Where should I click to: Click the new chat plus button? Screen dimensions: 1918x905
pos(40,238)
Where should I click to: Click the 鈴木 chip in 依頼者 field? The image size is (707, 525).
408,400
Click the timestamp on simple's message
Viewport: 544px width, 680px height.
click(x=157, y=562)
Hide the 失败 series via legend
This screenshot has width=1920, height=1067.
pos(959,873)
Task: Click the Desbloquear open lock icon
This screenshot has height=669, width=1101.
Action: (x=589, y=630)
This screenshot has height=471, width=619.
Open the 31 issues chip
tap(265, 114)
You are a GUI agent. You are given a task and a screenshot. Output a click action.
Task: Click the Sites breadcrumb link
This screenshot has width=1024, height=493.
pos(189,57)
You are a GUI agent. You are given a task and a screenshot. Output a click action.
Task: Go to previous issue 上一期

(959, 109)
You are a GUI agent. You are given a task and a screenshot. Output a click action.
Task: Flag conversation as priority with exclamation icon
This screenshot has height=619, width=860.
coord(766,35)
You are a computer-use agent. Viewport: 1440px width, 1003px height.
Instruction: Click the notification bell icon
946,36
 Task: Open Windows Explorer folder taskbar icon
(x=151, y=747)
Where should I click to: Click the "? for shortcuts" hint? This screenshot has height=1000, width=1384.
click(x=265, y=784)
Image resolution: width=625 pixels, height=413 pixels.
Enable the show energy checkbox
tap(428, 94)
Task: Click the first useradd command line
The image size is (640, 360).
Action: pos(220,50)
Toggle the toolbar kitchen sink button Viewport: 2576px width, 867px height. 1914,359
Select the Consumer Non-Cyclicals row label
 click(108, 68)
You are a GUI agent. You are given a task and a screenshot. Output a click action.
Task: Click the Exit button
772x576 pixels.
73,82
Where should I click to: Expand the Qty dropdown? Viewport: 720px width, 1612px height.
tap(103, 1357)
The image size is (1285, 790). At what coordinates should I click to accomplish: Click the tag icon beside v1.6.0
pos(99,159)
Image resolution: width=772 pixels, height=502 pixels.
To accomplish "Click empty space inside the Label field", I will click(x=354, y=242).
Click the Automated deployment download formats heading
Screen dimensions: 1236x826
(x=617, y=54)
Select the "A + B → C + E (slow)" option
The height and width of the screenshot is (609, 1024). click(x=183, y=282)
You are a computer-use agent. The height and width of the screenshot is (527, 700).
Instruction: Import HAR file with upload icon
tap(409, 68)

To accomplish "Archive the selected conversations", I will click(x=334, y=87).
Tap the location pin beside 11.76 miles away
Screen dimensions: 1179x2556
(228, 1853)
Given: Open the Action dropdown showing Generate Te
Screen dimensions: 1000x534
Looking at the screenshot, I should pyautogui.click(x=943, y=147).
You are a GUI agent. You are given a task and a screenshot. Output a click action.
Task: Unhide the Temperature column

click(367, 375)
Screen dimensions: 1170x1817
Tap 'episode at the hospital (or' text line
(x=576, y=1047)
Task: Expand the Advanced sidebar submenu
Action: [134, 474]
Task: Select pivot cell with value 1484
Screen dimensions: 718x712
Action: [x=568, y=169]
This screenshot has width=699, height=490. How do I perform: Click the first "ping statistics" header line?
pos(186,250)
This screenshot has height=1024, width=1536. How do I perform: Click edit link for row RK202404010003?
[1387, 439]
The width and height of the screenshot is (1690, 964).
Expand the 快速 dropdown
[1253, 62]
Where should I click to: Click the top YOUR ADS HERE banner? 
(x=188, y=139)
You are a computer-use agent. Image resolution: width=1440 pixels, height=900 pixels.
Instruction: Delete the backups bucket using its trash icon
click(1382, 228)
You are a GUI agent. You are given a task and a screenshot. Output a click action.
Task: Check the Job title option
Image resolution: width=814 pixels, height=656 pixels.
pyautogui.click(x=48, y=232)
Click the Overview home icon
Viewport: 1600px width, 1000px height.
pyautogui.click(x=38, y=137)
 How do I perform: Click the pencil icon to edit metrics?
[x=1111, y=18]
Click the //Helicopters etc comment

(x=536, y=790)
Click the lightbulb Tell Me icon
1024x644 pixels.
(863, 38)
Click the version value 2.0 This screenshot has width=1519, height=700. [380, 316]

▬▬▬

■ Exercise prompt ■
Repeat the whole listing exactly. Leave nothing out.

■ Result of the task ■
Where should I click to: Click the new chat plus button? Screen dimensions: 1918x905
pos(40,238)
Where should I click to: Click the 鈴木 chip in 依頼者 field? The image size is (707, 525).
408,400
Click the timestamp on simple's message
Viewport: 544px width, 680px height.
click(x=157, y=562)
Hide the 失败 series via legend
This screenshot has width=1920, height=1067.
pos(959,873)
Task: Click the Desbloquear open lock icon
This screenshot has height=669, width=1101.
Action: (x=589, y=630)
This screenshot has height=471, width=619.
Open the 31 issues chip
tap(265, 114)
You are a GUI agent. You are given a task and a screenshot. Output a click action.
Task: Click the Sites breadcrumb link
This screenshot has width=1024, height=493.
pos(189,57)
You are a GUI agent. You are given a task and a screenshot. Output a click action.
Task: Go to previous issue 上一期

(959, 109)
You are a GUI agent. You are given a task and a screenshot. Output a click action.
Task: Flag conversation as priority with exclamation icon
This screenshot has height=619, width=860.
coord(766,35)
You are a computer-use agent. Viewport: 1440px width, 1003px height.
Instruction: Click the notification bell icon
946,36
 Task: Open Windows Explorer folder taskbar icon
(x=151, y=747)
Where should I click to: Click the "? for shortcuts" hint? This screenshot has height=1000, width=1384.
click(x=265, y=784)
Image resolution: width=625 pixels, height=413 pixels.
Enable the show energy checkbox
tap(428, 94)
Task: Click the first useradd command line
The image size is (640, 360).
Action: pos(220,50)
Toggle the toolbar kitchen sink button Viewport: 2576px width, 867px height. 1914,359
Select the Consumer Non-Cyclicals row label
 click(108, 68)
You are a GUI agent. You are given a task and a screenshot. Output a click action.
Task: Click the Exit button
772x576 pixels.
73,82
Where should I click to: Expand the Qty dropdown? Viewport: 720px width, 1612px height.
tap(103, 1357)
The image size is (1285, 790). At what coordinates should I click to accomplish: Click the tag icon beside v1.6.0
pos(99,159)
Image resolution: width=772 pixels, height=502 pixels.
To accomplish "Click empty space inside the Label field", I will click(x=354, y=242).
Click the Automated deployment download formats heading
Screen dimensions: 1236x826
(x=617, y=54)
Select the "A + B → C + E (slow)" option
The height and width of the screenshot is (609, 1024). click(x=183, y=282)
You are a computer-use agent. The height and width of the screenshot is (527, 700).
Instruction: Import HAR file with upload icon
tap(409, 68)

To accomplish "Archive the selected conversations", I will click(x=334, y=87).
Tap the location pin beside 11.76 miles away
Screen dimensions: 1179x2556
(228, 1853)
Given: Open the Action dropdown showing Generate Te
Screen dimensions: 1000x534
Looking at the screenshot, I should pyautogui.click(x=943, y=147).
You are a GUI agent. You are given a task and a screenshot. Output a click action.
Task: Unhide the Temperature column

click(367, 375)
Screen dimensions: 1170x1817
Tap 'episode at the hospital (or' text line
(x=576, y=1047)
Task: Expand the Advanced sidebar submenu
Action: [134, 474]
Task: Select pivot cell with value 1484
Screen dimensions: 718x712
Action: [x=568, y=169]
This screenshot has width=699, height=490. How do I perform: Click the first "ping statistics" header line?
pos(186,250)
This screenshot has height=1024, width=1536. How do I perform: Click edit link for row RK202404010003?
[1387, 439]
The width and height of the screenshot is (1690, 964).
Expand the 快速 dropdown
[1253, 62]
Where should I click to: Click the top YOUR ADS HERE banner? 
(x=188, y=139)
You are a computer-use agent. Image resolution: width=1440 pixels, height=900 pixels.
Instruction: Delete the backups bucket using its trash icon
click(1382, 228)
You are a GUI agent. You are given a task and a screenshot. Output a click action.
Task: Check the Job title option
Image resolution: width=814 pixels, height=656 pixels.
pyautogui.click(x=48, y=232)
Click the Overview home icon
Viewport: 1600px width, 1000px height.
pyautogui.click(x=38, y=137)
 How do I perform: Click the pencil icon to edit metrics?
[x=1111, y=18]
Click the //Helicopters etc comment

(x=536, y=790)
Click the lightbulb Tell Me icon
1024x644 pixels.
(863, 38)
Click the version value 2.0 This screenshot has width=1519, height=700. [380, 316]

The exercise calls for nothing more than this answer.